» Extracted text

Tricon Kent Co. v. Lafarge North America, 06CA0595.

Citation186 P.3d 155
Decision Date01 May 2008
Docket NumberNo. 06CA0595.,06CA0595.
PartiesTRICON KENT CO., Plaintiff-Appellee, v. LAFARGE NORTH AMERICA, INC.; Lafarge West, Inc.; and Safeco Insurance Co. of America, Defendants-Appellees.
CourtCourt of Appeals of Colorado
186 P.3d 155
TRICON KENT CO., Plaintiff-Appellee,
LAFARGE NORTH AMERICA, INC.; Lafarge West, Inc.; and Safeco Insurance Co. of America, Defendants-Appellees.
No. 06CA0595.
Colorado Court of Appeals, Div. II.
May 1, 2008.

[186 P.3d 156]

Berg, Hill, Greenleaf, & Ruscitti, LLP., Daniel M. Gross, Heidi C. Potter, Boulder, Colorado, for Plaintiff-Appellee.

Wells, Anderson, & Race, LLC, Larry S. McClung, Denver, Colorado, for Defendants-Appellees.

Preeo Silverman Green & Egle, P.C., Gilbert R. Egle, Denver, Colorado, for Amici Curiae American Subcontractors Ass'n, Inc. and American Subcontractors Ass'n of Colorado.

Opinion by Judge ROTHENBERG.

I. Background

In 2003 and 2004, Lafarge was the general contractor for a highway construction project in Douglas County, Colorado, involving the regrading and resurfacing of State Highways 83 and 86. The project was supervised by the Colorado Department of Transportation (CDOT), and Lafarge sought bids from subcontractors to perform the earthwork on the project. Tricon was the successful bidder, and in March 2004, the parties entered into a subcontract drafted by Lafarge. It provided, as relevant here, that Tricon agreed to work "in accordance with the terms and provisions of the Contract between the Owner [CDOT] and Contractor [Lafarge], including all general and special conditions, drawings, specifications and other documents."

» Data section
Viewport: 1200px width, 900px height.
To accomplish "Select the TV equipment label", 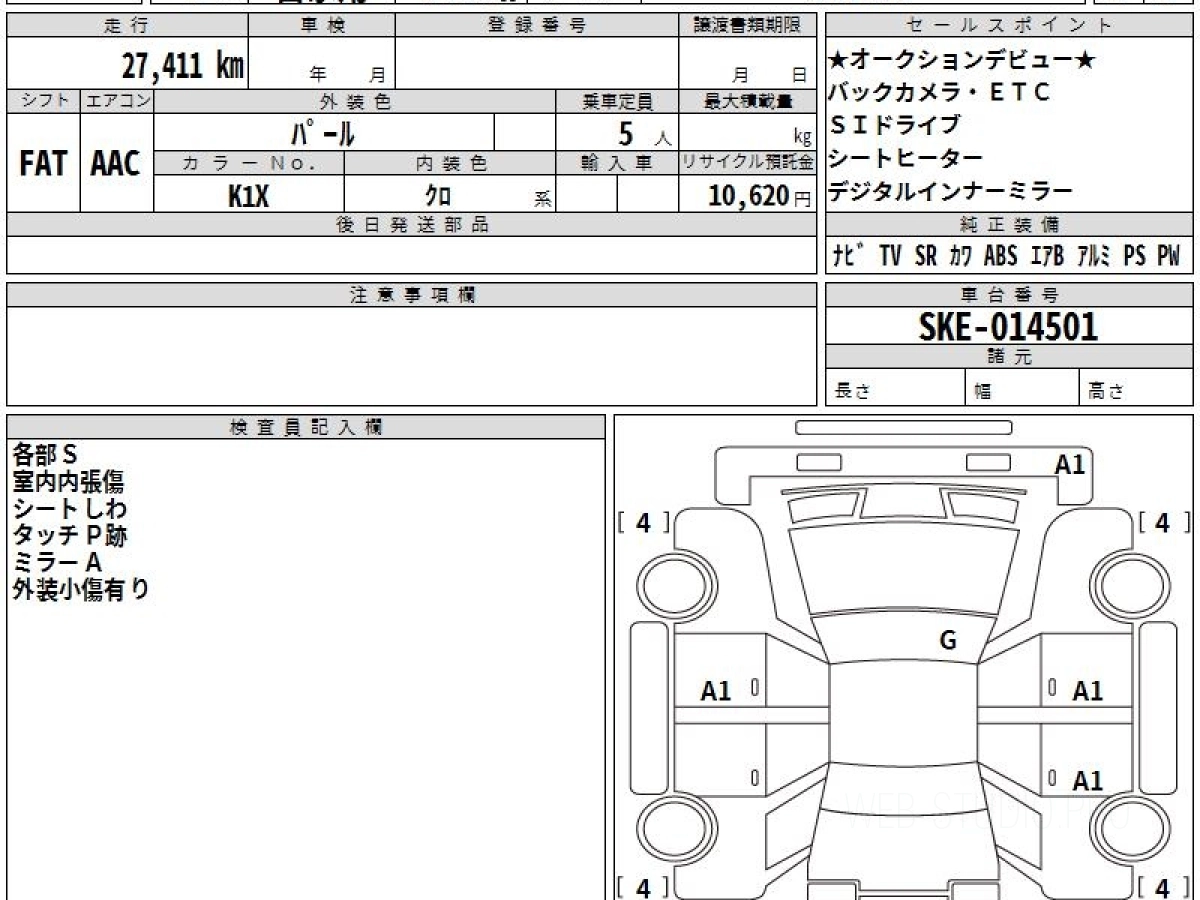I will (x=890, y=256).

» Task objective
Answer these from the Tricon Kent court opinion:
(a) Which judge wrote the opinion?
(b) Which two state highways did the construction project regrade and resurface?
(c) In what month and year did the parties enter into the subcontract?

» Solution to this task
(a) Judge Rothenberg
(b) State Highways 83 and 86
(c) March 2004